7. Padstow and its environs:

This region lies on the North Cornwall coast and is a very, very busy part of the county – certainly not an area most sane people would choose to visit on the busiest British Bank Holiday weekend of the calendar year. As it turns out it wasn’t so hard to avoid the throngs after all and, to top it all, it was a stupendously beautiful long Bank Holiday weekend. I well remember English Bank Holidays from 30 odd years ago – it would be sunny all week until Friday when it would rain through Tuesday morning when everyone had to go back to work … but not this year! Our first August Bank Holiday weekend since we set sail for the USA 26+ years ago and it was unbelievably fabulous – constant sunshine, a light breeze and warm enough to actually sunbathe on the patio of our rental house … it was just like being home in Florida in winter!

It wasn’t to last long though. After the sunny long weekend the weather became much more changeable with the remnants of Hurricane Erin blowing in from the Atlantic. Sunshine one minute, rain and howling gales the next … which was also just like being home in Florida in summer! 😉

a. Padstow is famous for its celebrity chef Rick Stein and numerous other famous Brits with second/third or fourth homes in the area 😉 We set off early in the morning for Padstow harbour in order to ensure we found one of the coveted parking spaces in town. We also wanted a chance of seeing it before it was literally impossible to see the water at all through the hordes of holiday makers. It was lovely in the morning sun between 8:30am and 10am before the tourist shops opened. By 10am the hair braid and woven bracelet vendors had set up stall along the waters edge.

Chatting to locals it was obvious that they hate the “Rick Stein” effect, the expensive car parking fees and the lack of useful local shops.

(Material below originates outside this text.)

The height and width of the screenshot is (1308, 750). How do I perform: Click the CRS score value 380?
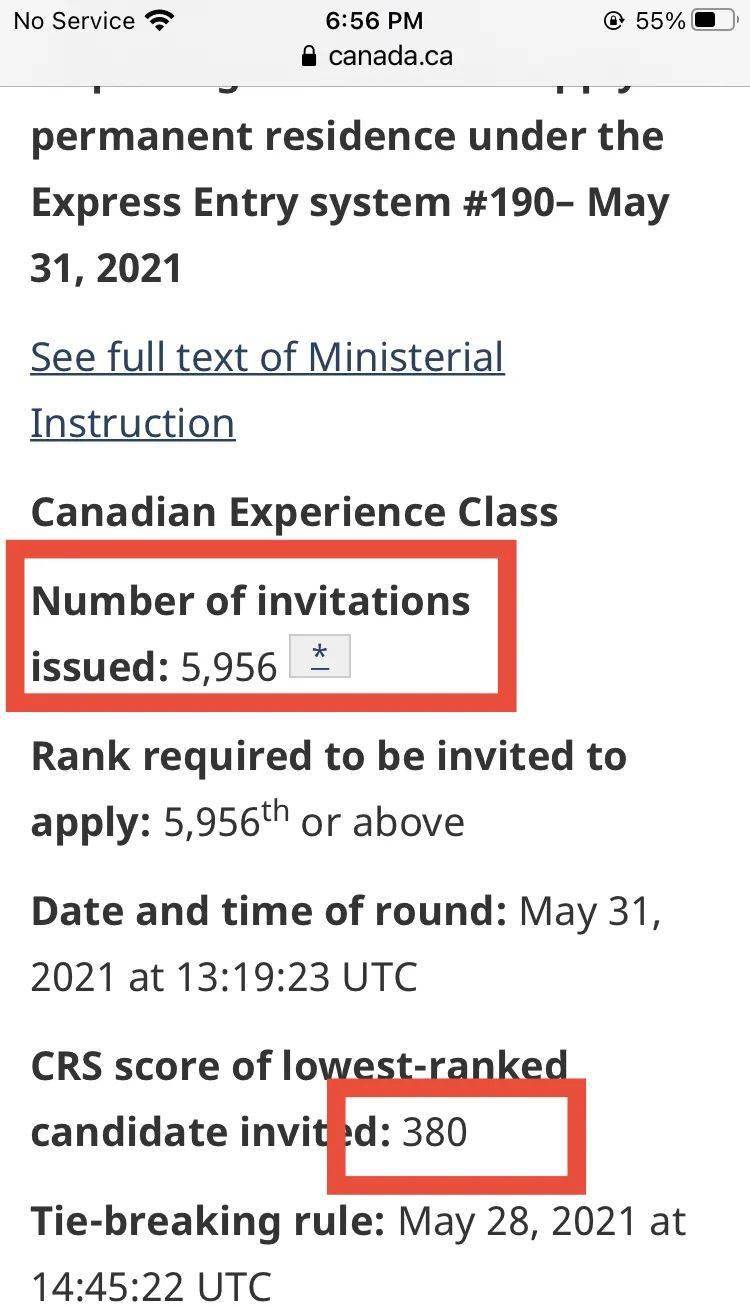[435, 1132]
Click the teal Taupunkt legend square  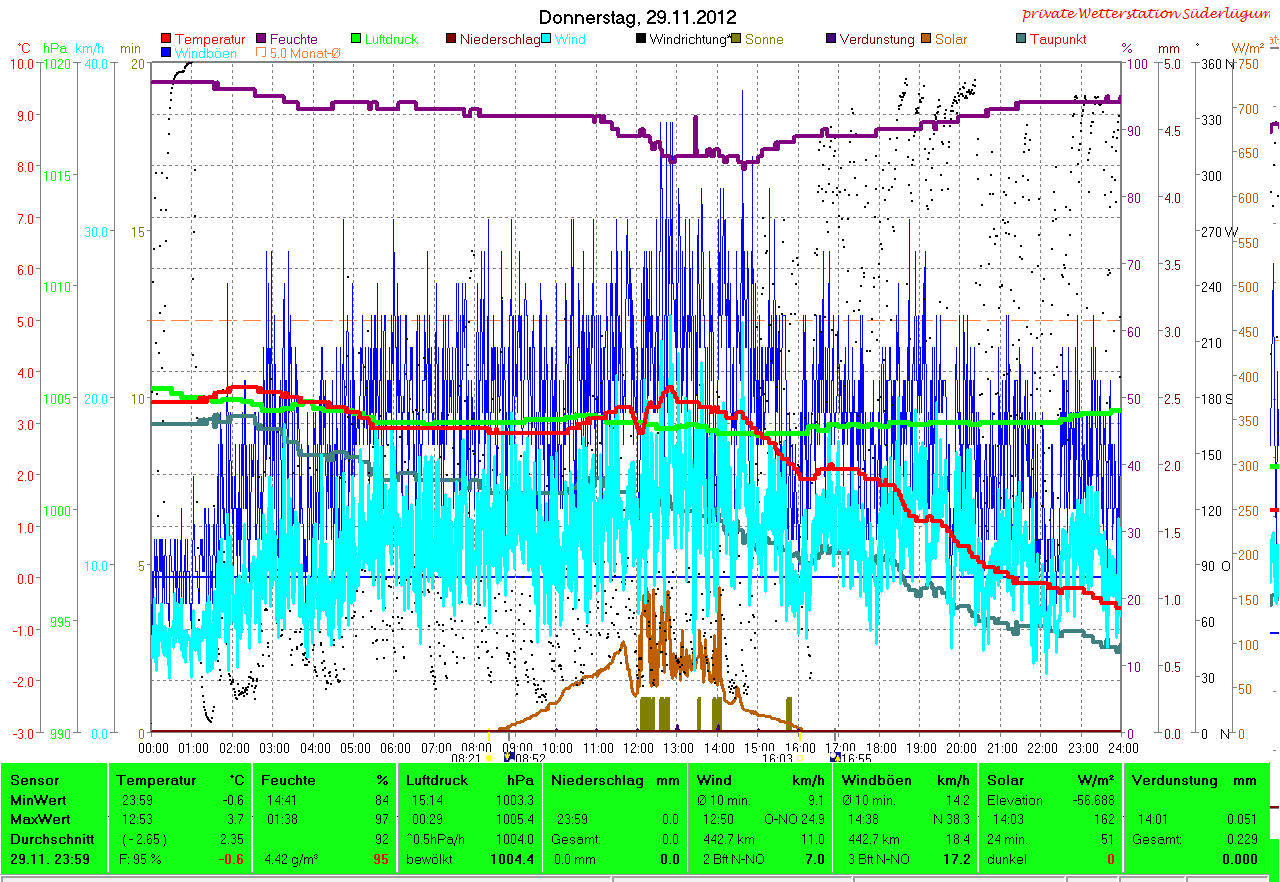(1020, 40)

For a small place it is more touristy than even St Ives and since Padstow is reasonably small you could honestly walk around it in an hour if you meandered very slowly. We walked up through the parkland to the north of the harbour for a long distance view over the Camel Estuary and killed enough time before lunch at the notorious Rick Stein’s flagship restaurant.

b. Rick Stein’s “The Seafood Restaurant” is extremely good quality but, unsurprisingly, a tad overpriced. We tried the 4 course lunch “Tasting Menu” celebrating the best recipes of Stein’s 50 years as a chef. Excellent but no need to return!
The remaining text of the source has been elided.